5 Best benches in NBA history
#2 2006-07 San Antonio Spurs: Brent Barry, Fabricio Oberto, Robert Horry, Francisco Elson, Matt Bonner, Jacque Vaughn, and Beno Udrih
The San Antonio Spurs, since the drafting of Tim Duncan in 1997, have always been in the discussion of the best team or potential champion each year. The organization has always found solid players who play pivotal roles in the success of the team. The 2006-07 Spurs were no exception winning the NBA title that year. With Duncan, Ginobli, and Parker playing starring roles, the Spurs backups provided consistent shooting, rebounding and defense.
Guard Brent Barry shot 47.5% from the field and over 44% from the 3-point arc. Both backup center Francisco Elson and power forward Fabricio Oberto averaged just under 5 rpg each. It is also remarkable to note that, “Big Shot Bob”, Robert Horry also played for this championship team. Horry was known for making clutch plays happen out of nowhere. This bench crew compiled a combined win share of 21.4.

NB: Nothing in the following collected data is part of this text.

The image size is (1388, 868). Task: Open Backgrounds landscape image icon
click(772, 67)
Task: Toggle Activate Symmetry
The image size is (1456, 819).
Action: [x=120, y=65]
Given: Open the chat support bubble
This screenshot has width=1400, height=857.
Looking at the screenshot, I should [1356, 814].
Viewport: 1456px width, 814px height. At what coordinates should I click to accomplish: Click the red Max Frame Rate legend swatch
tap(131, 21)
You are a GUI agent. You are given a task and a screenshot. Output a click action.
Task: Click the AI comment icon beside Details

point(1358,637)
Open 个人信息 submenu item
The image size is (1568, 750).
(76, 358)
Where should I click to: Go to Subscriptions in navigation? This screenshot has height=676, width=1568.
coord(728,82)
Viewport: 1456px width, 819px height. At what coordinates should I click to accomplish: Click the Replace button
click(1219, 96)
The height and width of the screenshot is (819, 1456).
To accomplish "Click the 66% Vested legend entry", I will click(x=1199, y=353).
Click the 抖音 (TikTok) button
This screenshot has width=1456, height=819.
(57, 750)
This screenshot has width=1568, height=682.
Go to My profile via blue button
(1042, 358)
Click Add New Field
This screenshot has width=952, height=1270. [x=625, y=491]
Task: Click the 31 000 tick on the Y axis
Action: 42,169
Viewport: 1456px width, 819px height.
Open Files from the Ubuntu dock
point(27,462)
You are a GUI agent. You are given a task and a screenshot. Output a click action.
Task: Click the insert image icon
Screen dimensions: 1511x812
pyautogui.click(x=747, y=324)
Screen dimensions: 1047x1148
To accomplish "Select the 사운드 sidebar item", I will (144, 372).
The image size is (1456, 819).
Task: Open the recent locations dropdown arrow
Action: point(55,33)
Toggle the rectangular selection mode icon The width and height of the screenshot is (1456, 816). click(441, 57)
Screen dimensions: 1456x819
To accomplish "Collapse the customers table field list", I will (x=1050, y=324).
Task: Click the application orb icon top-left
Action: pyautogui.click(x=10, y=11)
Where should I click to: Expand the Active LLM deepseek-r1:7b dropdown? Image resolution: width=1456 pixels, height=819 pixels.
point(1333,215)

#1 1988-89 Detroit Pistons: Rick Mahorn, John Salley, Dennis Rodman, Vinnie Johnson, James Edwards
The “Bad Boys” of Detroit dominated the NBA’s Eastern Conference for three years in the late 1980s. They appeared in three straight NBA Finals and won two consecutive in 1989 and 1990. Their acquisition of Mark Aguirre, formerly of the Dallas Mavericks, mid-season in 1989 added just enough finesse and scoring to a physical lineup that hammered and battered their opponents into submission most games.
With Aguirre in the starting lineup, Rick Mahorn’s power was more effective off the bench and allowed him to go hard at his opponents. In only 24 minutes a game, he did not need to worry about foul trouble. A young John Salley (The Spider) and Dennis Rodman (The Worm) were defensive stoppers combining for over 14 rpg between them. They also combined for 2 blocked shots a game, as well.
James Edwards was an interior/post scorer averaging 7.3 ppg that season. Vinnie Johnson was known as the “Microwave”. He could make shots anytime anywhere and provided the Pistons with 13.8 ppg in the 1888/89 season. What defined the “Bad Boys” of Detroit was their aggressive physical defensive play that held opponents to 100.8ppg for 2nd best in the NBA during the 1988/89 season. This edition of the Pistons’ bench had a win share of 24.9.